Gentrification: The House on Florianska

 
Florianska Street is at the heart of the gentrification process.

The House on Florianska Street
   
The third house on the left in this photo is 8 Florianska St. It was built in 1911-1912. After the Second World War, it was a public housing tenement.

In 1995, a fire broke out on the roof of the building. Over the next 15 years, we can see that, although much of Praga is falling apart, and most old houses desperately need repairs, it often "takes a fire" on the roof to move people out of attractive property - which is then often repaired, sold or developed in record speed.

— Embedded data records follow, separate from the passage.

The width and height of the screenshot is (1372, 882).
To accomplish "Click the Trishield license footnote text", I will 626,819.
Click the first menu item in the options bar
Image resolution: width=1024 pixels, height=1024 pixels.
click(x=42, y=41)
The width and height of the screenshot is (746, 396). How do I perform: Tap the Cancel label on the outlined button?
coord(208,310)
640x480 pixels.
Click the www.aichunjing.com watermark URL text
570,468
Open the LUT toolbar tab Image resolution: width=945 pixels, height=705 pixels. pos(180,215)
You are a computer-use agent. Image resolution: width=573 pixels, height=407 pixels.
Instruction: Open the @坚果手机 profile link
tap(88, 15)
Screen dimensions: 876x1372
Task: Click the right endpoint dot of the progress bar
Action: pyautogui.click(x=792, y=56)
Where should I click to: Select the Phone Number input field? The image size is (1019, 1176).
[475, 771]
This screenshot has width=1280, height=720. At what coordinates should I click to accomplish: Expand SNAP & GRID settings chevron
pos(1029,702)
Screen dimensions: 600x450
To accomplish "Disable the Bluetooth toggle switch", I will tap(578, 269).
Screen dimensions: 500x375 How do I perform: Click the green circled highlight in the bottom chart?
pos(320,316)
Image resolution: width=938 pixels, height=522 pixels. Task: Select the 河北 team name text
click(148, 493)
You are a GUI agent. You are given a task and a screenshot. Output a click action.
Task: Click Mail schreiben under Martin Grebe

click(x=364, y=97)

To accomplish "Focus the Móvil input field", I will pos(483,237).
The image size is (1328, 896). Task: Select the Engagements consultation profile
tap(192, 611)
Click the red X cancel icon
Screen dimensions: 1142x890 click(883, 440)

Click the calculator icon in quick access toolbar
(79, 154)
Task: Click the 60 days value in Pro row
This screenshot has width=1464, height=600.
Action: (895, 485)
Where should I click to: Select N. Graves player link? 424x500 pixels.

In theory, the city is obliged, if it is to repair some house, to move people out temporarily and to return them to their houses within one year. In theory. Because although this is the law, few people ever come back to their old houses. In most cases, city bureaucrats even misinform people of their rights, and just send them packing.

The courtyard of Florianska 8 is a far cry from the typical one in Praga.

What happened to Florianska 8 after the fire? It was renovated and the apartments sold to bourgeoise people. It is probably the most expensive real estate in the area (although the competition is growing fast.

Unfortunately, the former tenants were not so lucky. The only one who managed to get back into the now prestigious address was a local councilperson.

From time to time, we come across the hard-luck stories of the former tenants. One woman I know wound up nearby, in a delapidated house with her family. In exchange for her 70 + meter flat at Florianska 8, she was given a 24 meter flat where she still lives with 2 sons, now grown. The living conditions are nothing short of disastrous in that building - as is typical, no central heating, freezing pipes in winter, poor sanitation. The woman, like many people in Praga, had to make a bathroom herself. (Bathrooms are often shared, on the corridor.) Many flats have no kitchens, no showers or baths.

The city doesn't want to give her a new flat. We are trying to help her and lobby on her behalf. But she received another rejection of her application. And the pipes froze and burst this winter, so currently she is without water.

There is nobody who cares about these types of situations in this country. The city bureaucracy is a corrupt mafia,  implementing  a plan to  get rid of the poor.  And there are no independent institutions for appealing the bureaucrats' decisions, even if  they have ignored all the regulations.

Maybe one  day it will be the bureaucrats' offices and yuppy houses burning down and the elite finding itself with no place to go in Praga. But I don't count on it.